James Ambrose had just finished a magical comeback to earn a spot in the City Men’s Golf Championship semifinals. And all he could say was, “Whew! That was hard work.”
Two holes down to five-time champion John Bufalini with time running out, Ambrose parred the three tough closing holes Friday at Watertown Golf Club and claimed victory when Bufalini uncharacteristically finished bogey-bogey-bogey.
Ambrose, the 2009 champion who won medalist honors last Saturday, is joined by another pair of veterans and one relative newcomer in the final four.
Twelve-time winner Bob Hughes stayed alive to defend his title with a 4 and 2 victory over Pearce Parsons. Hughes will take on Michael Burgess, the lowest remaining seed at 20, who stayed hot by beating Alex Hahn 2 and 1.
Ambrose meets 1984 winner Tim Phillips, who outlasted Andrew Marks 1 up.
But it was the Ambrose-Bufalini battle that highlighted the day.
Bufalini led virtually the entire way, making easy birdies on the first two holes and then draining a 30-footer for birdie on No. 5 to claim an early 2 up lead.
Ambrose, ever steady, birdied No. 6 to trim the deficit before Bufalini went 2 up at the turn after winning eight with a par.
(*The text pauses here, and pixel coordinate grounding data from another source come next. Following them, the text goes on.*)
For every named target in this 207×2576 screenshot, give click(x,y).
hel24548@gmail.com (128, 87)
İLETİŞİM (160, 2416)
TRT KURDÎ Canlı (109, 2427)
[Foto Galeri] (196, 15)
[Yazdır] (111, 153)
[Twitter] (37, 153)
“I knew I couldn’t let him get too far ahead,” said Ambrose, the Jefferson Community College golf coach. “There weren’t a lot of birdies out there. But I knew pars would keep me in touch.”
Ambrose got a hole back when Bufalini had tree trouble twice on the 10th hole. But Ambrose gave that back with a bogey on No. 11.
The duo exchanged short birdies on 12 and 13 before they both parred 14, leaving Bufalini two up. That’s when the fireworks started.
Ambrose looked like he would gain a shot when Bufalini was stymied behind a tree on the 15th hole. But Bufalini pulled off an amazing second shot, somehow pitching his ball to within 15 feet and making par while Ambrose missed his birdie putt.
“I didn’t know if I had a shot or not,” Bufalini said. “There was just enough room right of the tree. I was more afraid about breaking my club.”
After halving that hole, Ambrose thought “like it might not be my day. But on this course, the last three holes are the most difficult and anything can happen.”
He was right.
Ambrose made a superb up-and-down for a par 3 on the 16th, while Bufalini missed a 10-footer for par.
On 17, Ambrose hammered a 3-wood from 195 yards to within 20 feet and won the hole when Bufalini failed to get up and down from left of the green.
Ambrose hit another sweet second shot, this time a 170-yard 6-iron to pin high on the deciding 18th hole, from where he easily two-putted for par.
Bufalini’s second from behind a willow tree rolled just over the green. He chipped to 10 feet and could not get the par putt to drop.
“You can’t finish like that against a player like James,” Bufalini said. “On 16, I thought I hit a good shot and it rolled just long. That one on 18 also ran a little further than I thought it would. My short game wasn’t as sharp as it needed to be today.”
Phillips was 3 up after five holes versus Marks, but had to hang on at the end.
A superb chip from just off the 18th green to six inches finally secured the win after Marks stayed alive by sinking two clutch putts on 16 and 17.
Hughes made 13 pars, including all seven on the back nine, to make it back to the semis. But he still wasn’t happy with his game.
“The irons were a little better today,” he said. “But I left so many putts just a little short. That’s frustrating.”
Burgess earned his first semifinal spot with a round he called “pretty awful. I did just enough good things to win.”
That included a clutch 10-foot par putt on 16 to gain the lead for good.
As for playing Hughes, Burgess said he was looking forward to it. “It will be tough, I’m sure,” he said. “But he’s still got to beat me, too.”